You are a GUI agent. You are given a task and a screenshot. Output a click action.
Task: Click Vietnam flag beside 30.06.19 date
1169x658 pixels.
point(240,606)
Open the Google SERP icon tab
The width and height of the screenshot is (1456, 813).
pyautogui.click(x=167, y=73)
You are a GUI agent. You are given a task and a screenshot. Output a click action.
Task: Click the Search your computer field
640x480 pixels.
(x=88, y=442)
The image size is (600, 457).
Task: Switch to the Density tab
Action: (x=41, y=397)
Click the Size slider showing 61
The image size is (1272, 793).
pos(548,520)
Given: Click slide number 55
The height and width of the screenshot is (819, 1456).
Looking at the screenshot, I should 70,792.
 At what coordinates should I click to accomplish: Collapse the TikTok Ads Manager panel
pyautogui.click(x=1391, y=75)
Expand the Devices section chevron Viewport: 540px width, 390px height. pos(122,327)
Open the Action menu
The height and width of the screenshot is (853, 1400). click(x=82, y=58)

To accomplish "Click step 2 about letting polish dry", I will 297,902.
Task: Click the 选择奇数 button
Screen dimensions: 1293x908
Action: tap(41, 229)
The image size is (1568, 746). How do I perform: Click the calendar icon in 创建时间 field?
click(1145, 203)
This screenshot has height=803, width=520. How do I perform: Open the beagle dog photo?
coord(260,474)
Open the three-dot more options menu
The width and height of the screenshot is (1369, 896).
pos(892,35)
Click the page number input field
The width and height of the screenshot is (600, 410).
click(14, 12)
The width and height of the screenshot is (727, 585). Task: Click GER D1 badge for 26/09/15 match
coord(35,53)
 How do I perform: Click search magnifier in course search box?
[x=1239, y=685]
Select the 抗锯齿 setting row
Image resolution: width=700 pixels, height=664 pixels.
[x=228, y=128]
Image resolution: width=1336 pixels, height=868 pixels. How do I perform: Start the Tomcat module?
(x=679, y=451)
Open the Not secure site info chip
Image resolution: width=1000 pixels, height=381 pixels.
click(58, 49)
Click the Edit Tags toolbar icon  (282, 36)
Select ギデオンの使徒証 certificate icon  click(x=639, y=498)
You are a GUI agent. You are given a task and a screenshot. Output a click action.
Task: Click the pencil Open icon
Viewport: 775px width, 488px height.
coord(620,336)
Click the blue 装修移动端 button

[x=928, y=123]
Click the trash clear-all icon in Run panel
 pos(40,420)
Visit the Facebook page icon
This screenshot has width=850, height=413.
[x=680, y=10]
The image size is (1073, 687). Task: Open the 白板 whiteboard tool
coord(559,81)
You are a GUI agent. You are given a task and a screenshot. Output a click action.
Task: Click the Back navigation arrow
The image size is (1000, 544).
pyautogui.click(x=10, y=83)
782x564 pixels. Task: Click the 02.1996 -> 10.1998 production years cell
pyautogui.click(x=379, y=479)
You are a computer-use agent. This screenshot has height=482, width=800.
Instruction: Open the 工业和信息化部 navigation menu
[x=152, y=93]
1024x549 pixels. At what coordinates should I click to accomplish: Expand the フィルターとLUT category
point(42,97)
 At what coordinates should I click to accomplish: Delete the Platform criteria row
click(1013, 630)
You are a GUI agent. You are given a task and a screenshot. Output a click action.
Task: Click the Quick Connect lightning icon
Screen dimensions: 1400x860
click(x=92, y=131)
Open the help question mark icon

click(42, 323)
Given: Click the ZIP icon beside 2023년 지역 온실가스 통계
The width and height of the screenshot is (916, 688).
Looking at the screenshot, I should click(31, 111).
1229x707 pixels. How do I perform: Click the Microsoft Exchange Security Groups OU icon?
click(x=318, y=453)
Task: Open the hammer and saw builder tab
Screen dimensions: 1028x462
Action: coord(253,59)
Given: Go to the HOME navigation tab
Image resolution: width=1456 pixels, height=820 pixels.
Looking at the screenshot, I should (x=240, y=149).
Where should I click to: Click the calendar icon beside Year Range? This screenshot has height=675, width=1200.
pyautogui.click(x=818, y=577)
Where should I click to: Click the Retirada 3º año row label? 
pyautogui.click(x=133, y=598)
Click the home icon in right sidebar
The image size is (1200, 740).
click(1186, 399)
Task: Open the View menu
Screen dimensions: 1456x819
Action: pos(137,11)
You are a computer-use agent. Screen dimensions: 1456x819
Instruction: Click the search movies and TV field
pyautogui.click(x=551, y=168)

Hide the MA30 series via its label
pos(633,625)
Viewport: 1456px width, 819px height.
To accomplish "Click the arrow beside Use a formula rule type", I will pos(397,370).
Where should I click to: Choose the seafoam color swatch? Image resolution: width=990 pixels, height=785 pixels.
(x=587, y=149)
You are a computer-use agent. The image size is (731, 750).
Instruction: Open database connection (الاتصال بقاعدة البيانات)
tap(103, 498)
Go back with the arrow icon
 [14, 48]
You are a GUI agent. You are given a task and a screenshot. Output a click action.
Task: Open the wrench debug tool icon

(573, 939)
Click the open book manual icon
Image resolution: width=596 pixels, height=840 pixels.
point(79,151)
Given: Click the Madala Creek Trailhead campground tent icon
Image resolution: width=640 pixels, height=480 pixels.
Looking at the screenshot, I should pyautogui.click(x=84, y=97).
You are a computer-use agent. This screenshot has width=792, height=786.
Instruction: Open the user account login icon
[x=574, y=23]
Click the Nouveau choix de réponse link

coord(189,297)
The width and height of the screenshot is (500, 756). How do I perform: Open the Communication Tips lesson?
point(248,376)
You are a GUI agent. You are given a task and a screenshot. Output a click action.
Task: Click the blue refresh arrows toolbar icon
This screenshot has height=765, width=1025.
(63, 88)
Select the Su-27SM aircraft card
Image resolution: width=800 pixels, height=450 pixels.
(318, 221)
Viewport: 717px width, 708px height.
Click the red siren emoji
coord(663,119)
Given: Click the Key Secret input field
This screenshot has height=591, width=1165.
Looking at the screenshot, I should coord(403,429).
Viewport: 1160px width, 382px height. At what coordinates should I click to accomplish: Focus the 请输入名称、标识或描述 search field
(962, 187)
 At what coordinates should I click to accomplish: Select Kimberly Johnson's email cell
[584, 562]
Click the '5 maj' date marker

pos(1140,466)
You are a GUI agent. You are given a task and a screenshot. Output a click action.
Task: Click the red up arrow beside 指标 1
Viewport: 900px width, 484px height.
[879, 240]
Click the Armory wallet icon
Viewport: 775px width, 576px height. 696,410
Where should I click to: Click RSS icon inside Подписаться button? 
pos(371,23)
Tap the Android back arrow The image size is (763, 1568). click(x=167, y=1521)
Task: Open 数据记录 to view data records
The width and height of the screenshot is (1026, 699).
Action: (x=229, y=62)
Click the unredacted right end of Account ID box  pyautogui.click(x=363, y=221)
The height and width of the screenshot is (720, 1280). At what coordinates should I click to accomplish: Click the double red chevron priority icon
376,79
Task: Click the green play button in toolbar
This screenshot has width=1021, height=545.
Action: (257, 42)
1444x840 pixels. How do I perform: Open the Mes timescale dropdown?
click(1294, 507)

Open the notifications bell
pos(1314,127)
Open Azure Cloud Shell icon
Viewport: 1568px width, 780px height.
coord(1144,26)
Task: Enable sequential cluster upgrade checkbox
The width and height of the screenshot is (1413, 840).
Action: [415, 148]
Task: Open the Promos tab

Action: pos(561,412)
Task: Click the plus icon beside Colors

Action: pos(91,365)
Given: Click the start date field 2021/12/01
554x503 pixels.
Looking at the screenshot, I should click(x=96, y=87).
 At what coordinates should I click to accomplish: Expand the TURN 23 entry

━━━━━━━━━━━━━━━━━━━━

◆ **EXERCISE DESCRIPTION**:
List each line of the material above that contains the word "will".

◆ **COMPLETE OUTPUT**:
To accomplish "Click step 2 about letting polish dry", I will 297,902.
To accomplish "Click the arrow beside Use a formula rule type", I will pos(397,370).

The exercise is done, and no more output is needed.